Was Andrzej und auch die anderen Porträtierten als Selbstverständlichkeit darstellen, war in der damaligen Zeit überhaupt keine. Andrzej Friszke beschreibt die Gründe dafür, warum die meisten Polen dem Schicksal der Juden gegenüber „eine gewisse Gleichgültigkeit“ gezeigt haben. Die antisemitischen Vorurteile, das Gefühl der Fremdheit, die Wahrnehmung der Juden als UdSSR-Sympathisanten, die NS-Propaganda und „das gewaltige Ausmaß der Repressalien, dem sich die polnische Gesellschaft selbst ausgesetzt sah“, steckte nach seiner Darstellung hinter der Haltung der meisten Polen, die Judenvernichtung sei nicht „unsere Sache“. „Jeder Einzelne hatte die Möglichkeit, das Richtige zu tun. Jeder hatte eine Wahl. Dass viel zu wenige sich in dieser dunklen Zeit für die Menschlichkeit entschieden, lässt unsere Dankbarkeit den Gerechten gegenüber nur noch wachsen. Mit ihrem Handeln sind sie zum Vorbild für die folgenden Generationen geworden und haben ein Zeichen gesetzt, das auch und besonders heute wahrgenommen werden muss“, sagte Charlotte Knobloch bei der Ausstellungseröffnung in München.

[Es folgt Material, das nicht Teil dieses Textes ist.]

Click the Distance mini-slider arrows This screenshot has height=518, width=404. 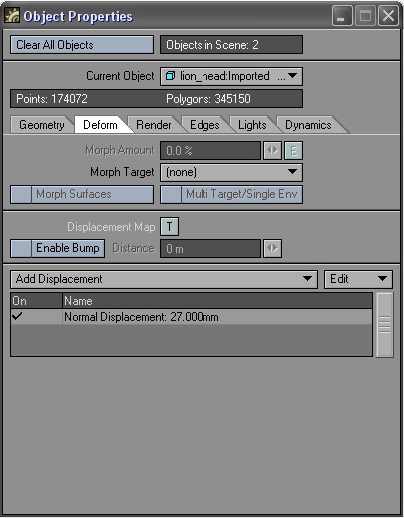pyautogui.click(x=272, y=248)
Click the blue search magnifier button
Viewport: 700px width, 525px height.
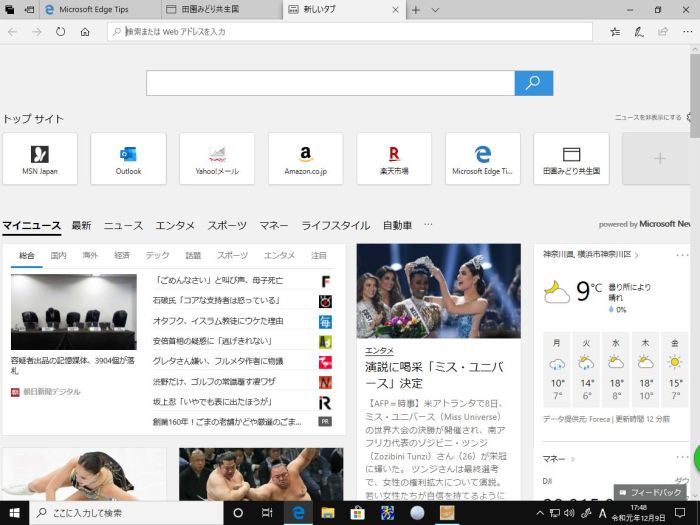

Uschi und Andrzej (seine erste Frau starb 1982) lernten sich 1984 im Urlaub in Griechenland kennen. Nach eineinhalb Jahren verloren sie sich wieder aus den Augen. Es war nicht leicht, sich zu treffen, weil Andrzej nur mit einem Durchreisevisum nach Deutschland kommen konnte. Dann führte sie der Zufall auf der gleichen Insel in Griechenland wieder zusammen. Sie heirateten 1994. Andrzej feierte mit seiner Frau Uschi vor einigen Tagen seinen 96. Geburtstag im Allgäu.